In many ways, Christian theology provides frameworks not only for analyzing law, but also for reforming it. That is why one of us (Velazquez) has argued in recently published work that the Christian Bible provides much “grist” for LPE scholars to work with in developing and morally defending a new labor law. Elsewhere, both of us have drawn upon religious themes of death, resurrection, and renewal in calling for legal reform. For instance, in The Death of Labor Law and the Rebirth of the Labor Movement, Velazquez argues that one of the most effective ways to resurrect labor law’s promise of protecting workers is to let the Supreme Court do away with the National Labor Relations Act and return labor law to “the law of the jungle, the law of the streets,” in the hopes of a new accord between capital and labor. Similarly, Hampson’s essay The Spirit of Jubilee draws on the biblical idea of a once-in-a-generation reset.

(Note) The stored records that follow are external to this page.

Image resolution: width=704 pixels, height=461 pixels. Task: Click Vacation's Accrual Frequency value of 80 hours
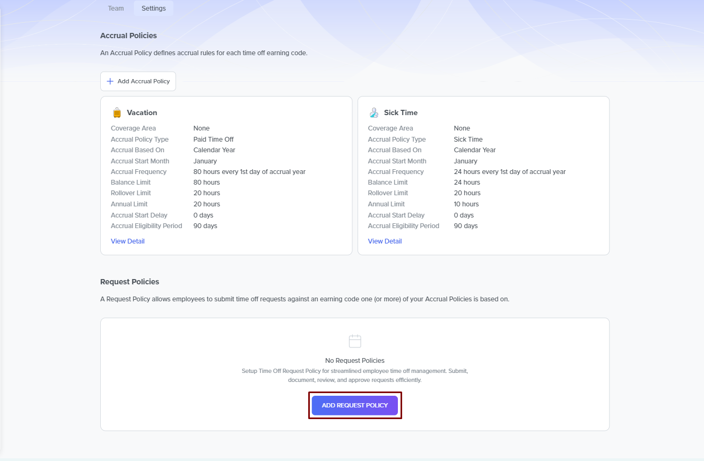point(249,172)
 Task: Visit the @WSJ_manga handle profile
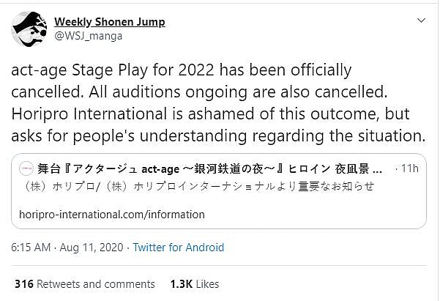tap(89, 35)
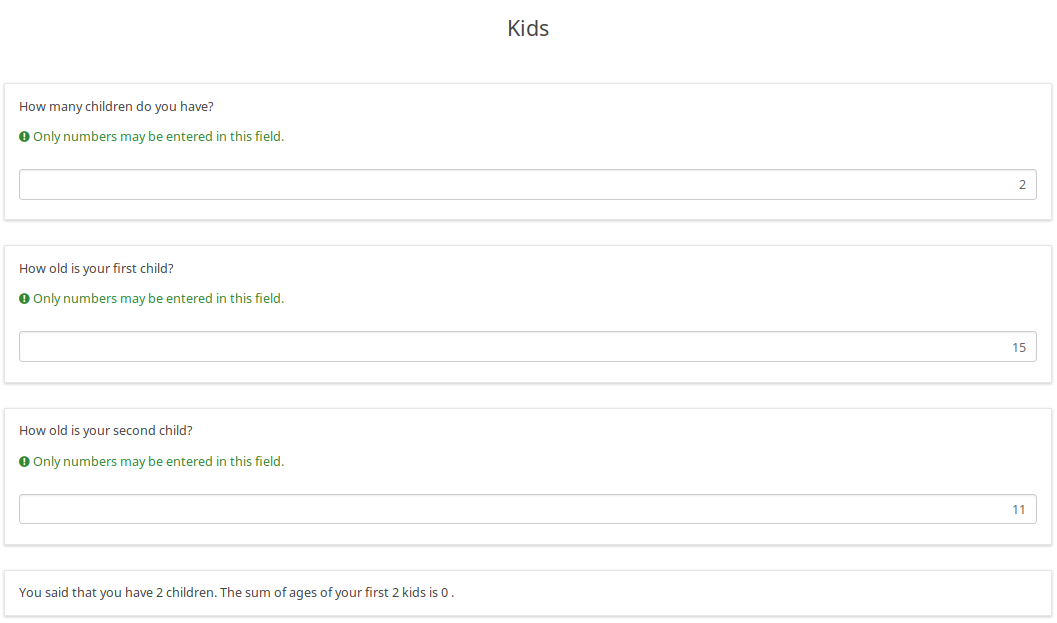The width and height of the screenshot is (1057, 623).
Task: Click numbers-only hint text below the second child question
Action: 159,462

None of this is to say that the overlap between LPE and Christian legal thought is complete. Christians who theorize about law are as diverse as they come. It is not obvious that Christian legal theory is any one thing — or even that it should be. Indeed, a recent gathering of Christian scholars that we co-organized alongside our colleague Jennifer Lee Koh at Pepperdine Law School demonstrates an amazing diversity of methodological and normative approaches to the study of legal doctrine and its application to what the Bible calls “the least of these” (Matthew 25:45–47). Over the previous decades and centuries, Christian legal thinkers have operated alongside the frameworks of natural law theory, the economic analysis of law, critical legal theory, critical race theory, and more. They may have other commitments and motivations, most of which do not relate directly to secular or pluralistic legal systems. That is because much of the Christian life is rooted not in high theory but in daily living. The same could be said about lawyering, as Professor Koh illustrates in her empirical analysis of Christian attorneys, Christian Lawyers in the Public Interest and Outside the Political Right. Indeed, many Christian thinkers are invested in exploring how virtue ethics might play into legal theories, especially after the resurgence of virtue ethics in the work of Elizabeth Anscombe, Alasdair MacIntyre, Stanley Hauerwas, and others.

To be clear, we share Kapczynski’s concerns about the potential rise of a post-neoliberal, theocratic right. Yet our own response to American theocracy cannot be to abandon theological discourse to the theocrats, right-wing or otherwise. Indeed, if LPE scholars hope to reach the 63% of Americans who identify as Christians and theorize the work of Christians who engage in public interest work outside of the political right, then it is worthwhile for the LPE movement to welcome theological discourse and engage with it on its own terms. It is that belief that has motivated us to write this blog post making our foundational commitments and scholarly motivations plain. For example, several of Velazquez’s entries on this blog have been shaped by theological insights even when they are not explicitly made. This revelation may be surprising for some readers, but the reality is that the “history of the Christian left has often been genuinely intersectional,” in that it brought together groups that usually do not ally themselves with one another.

In that spirit, we urge LPE blog readers to be prepared for conversations across lines of religious or philosophical difference. We think it can only deepen the discussion over the nature of law and the economy.